I’m scrapping my head.
Isn’t it a function allowing ASObjC to append datas to the already written ones ?

Yvan KOENIG running Sierra 10.12.3 in French (VALLAURIS, France) mercredi 15 mars 2017 19:24:51

Thanks, Shane. I’ve now sorted that out.

I’m not sure if you’re asking if one exists or if that’s what I’ve used (in the second script in post #37).

As far as I can see, NSString’s and NSData’s writeToFile methods either create files containing just the given material or completely replace the contents of existing files. They don’t have methods for editing files in-place.

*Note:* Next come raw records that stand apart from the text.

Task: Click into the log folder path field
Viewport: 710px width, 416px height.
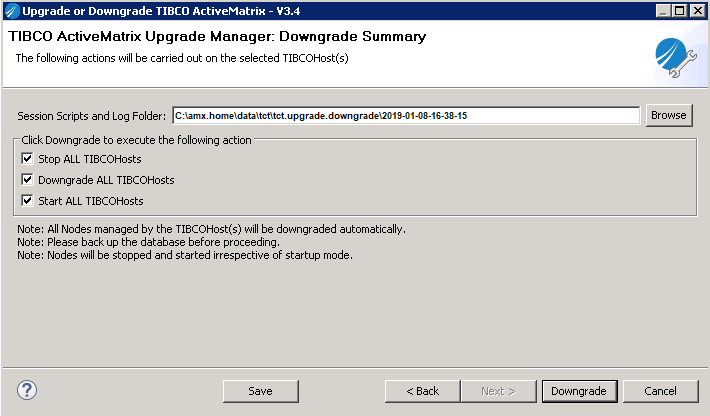Action: (x=405, y=116)

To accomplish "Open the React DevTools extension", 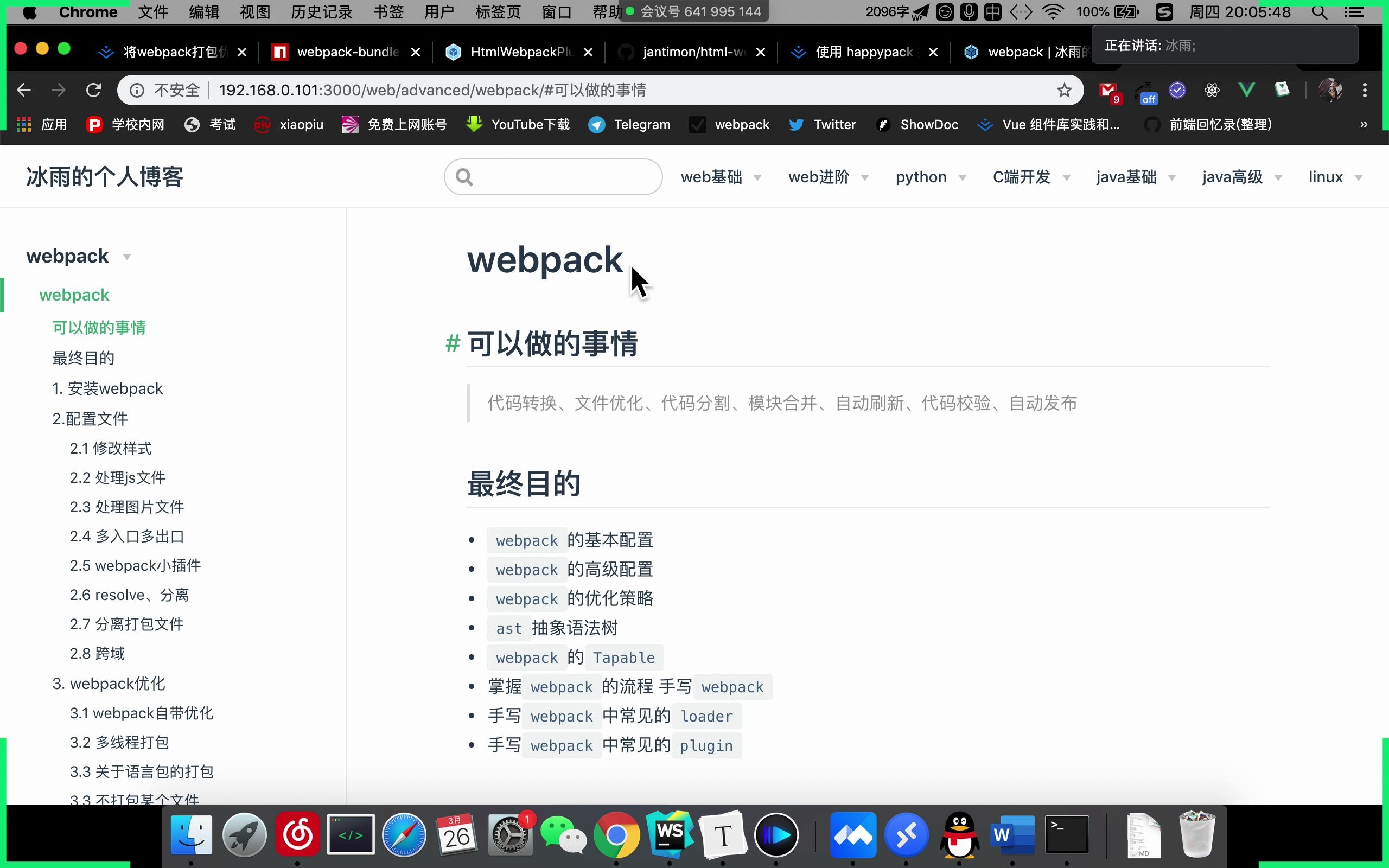I will pyautogui.click(x=1211, y=90).
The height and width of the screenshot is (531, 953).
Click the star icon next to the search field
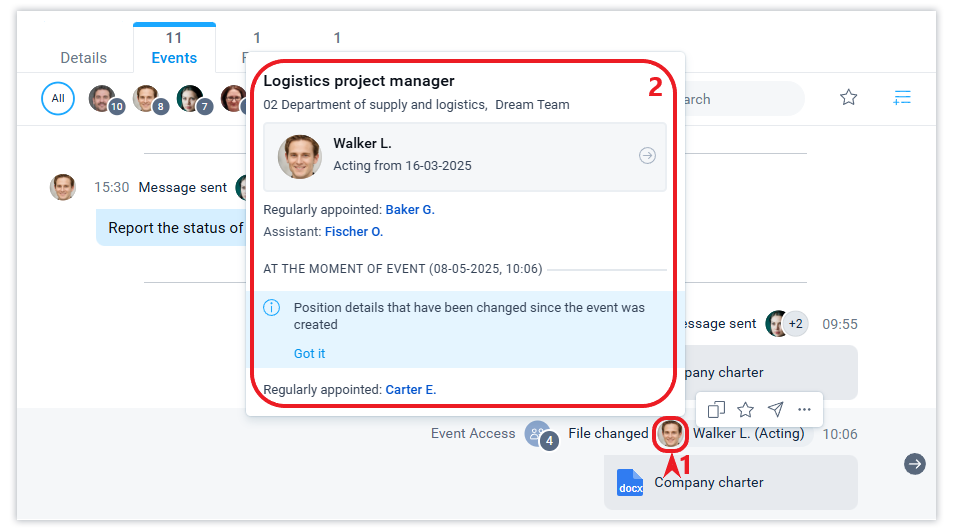849,98
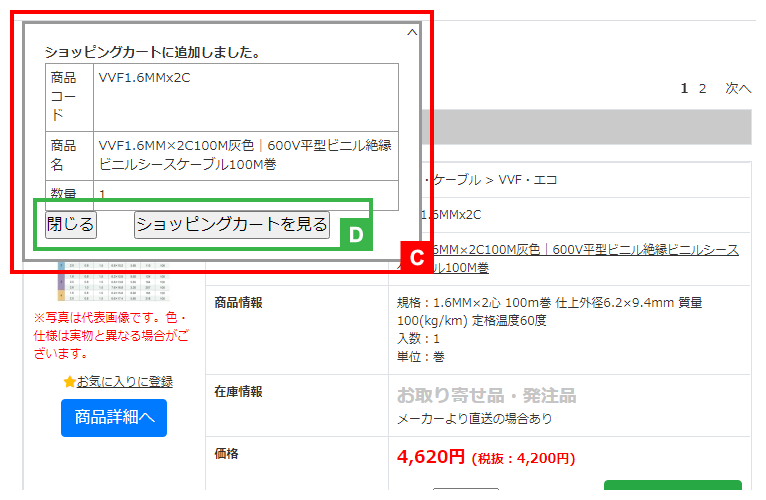Click the VVF・エコ breadcrumb category

[529, 180]
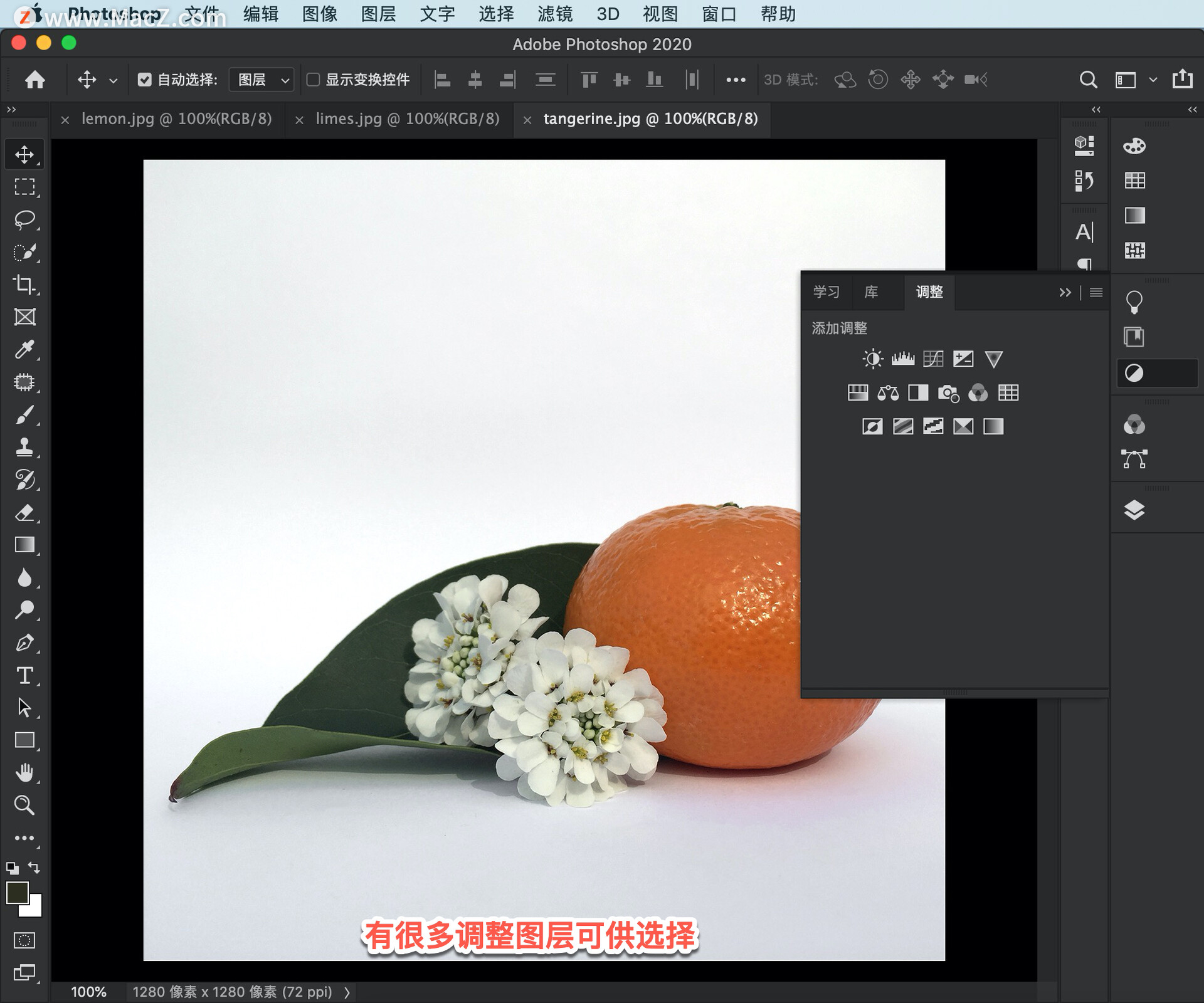Select the Crop tool
Viewport: 1204px width, 1003px height.
tap(24, 285)
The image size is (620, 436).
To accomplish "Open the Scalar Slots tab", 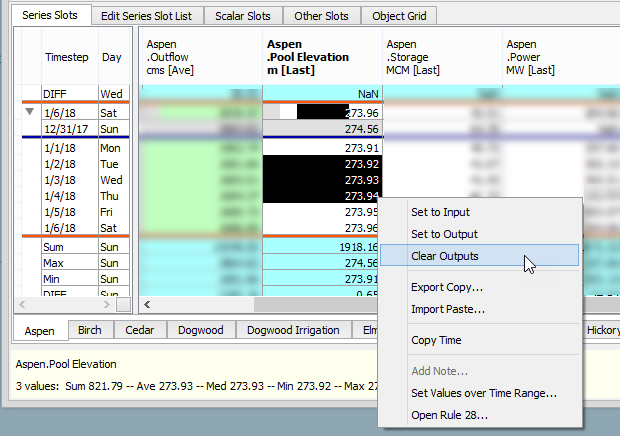I will click(x=243, y=16).
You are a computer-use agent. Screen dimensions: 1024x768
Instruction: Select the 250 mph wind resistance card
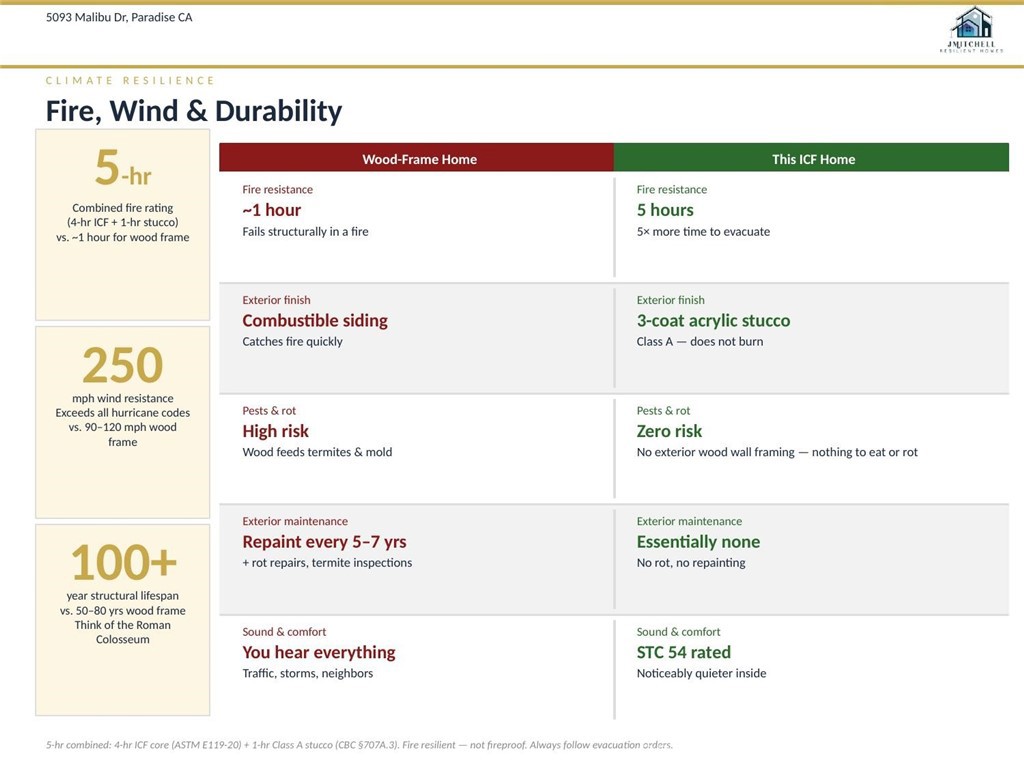(x=123, y=421)
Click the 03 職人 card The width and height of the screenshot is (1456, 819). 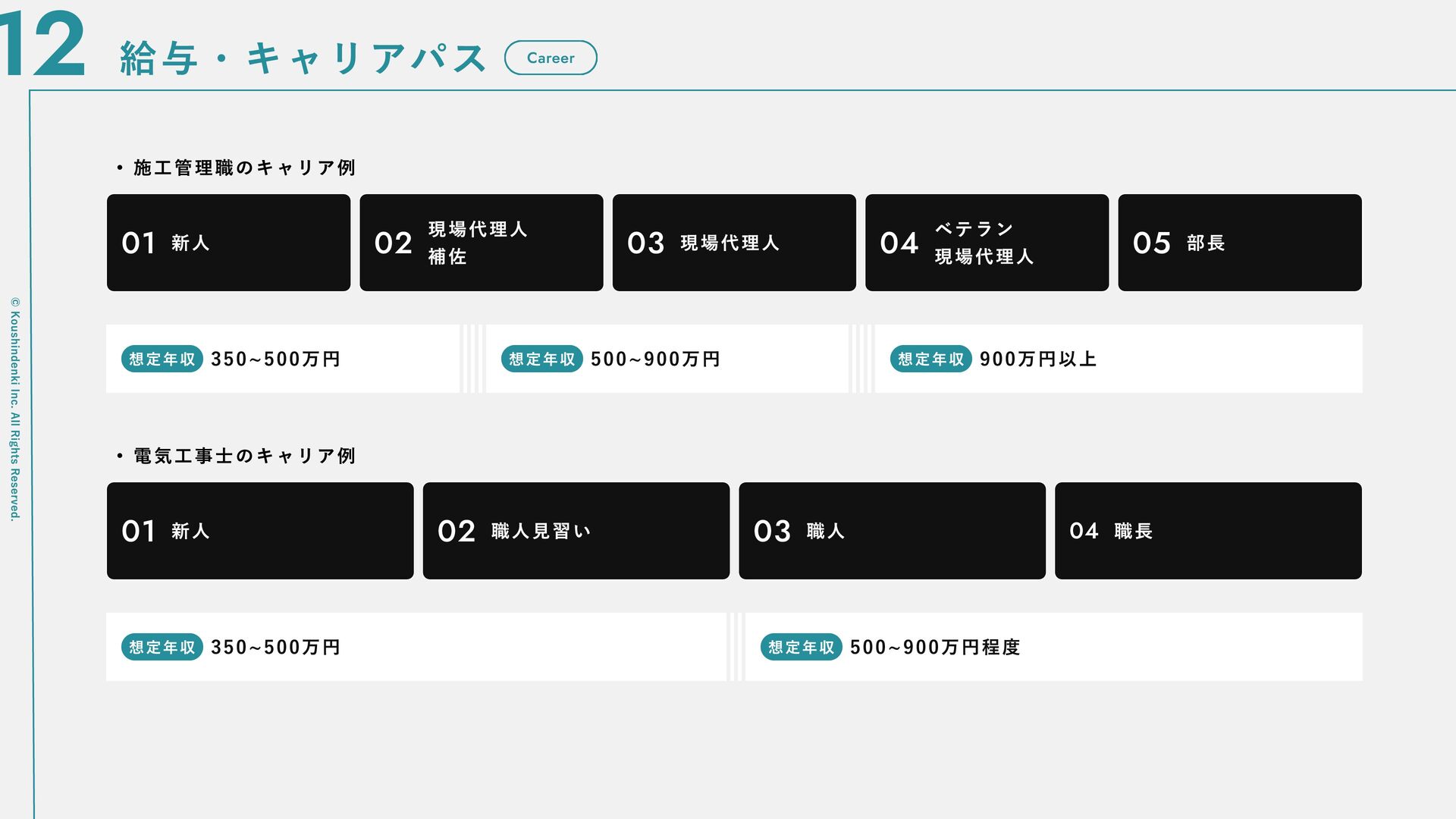(x=892, y=531)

The NSFileHandle class seems to be the equivalent of the file system object created by open for access in the StandardAdditions, but with a few differences in the way it’s scripted. The significant differences here are:

  1. Files which don’t already exist have to be explicitly created first. I’ve used NSFileManager for this. (Files which do already exist are effectually emptied if created again with NSFileManager.)
  2. NSFileHandle only writes NSData objects. (According to the documentation, anyway. I haven’t put it to the test.)

Otherwise, as with write in the StandardAdditions, each successive write starts where the previous one ended unless something is done to change the file handle’s file pointer.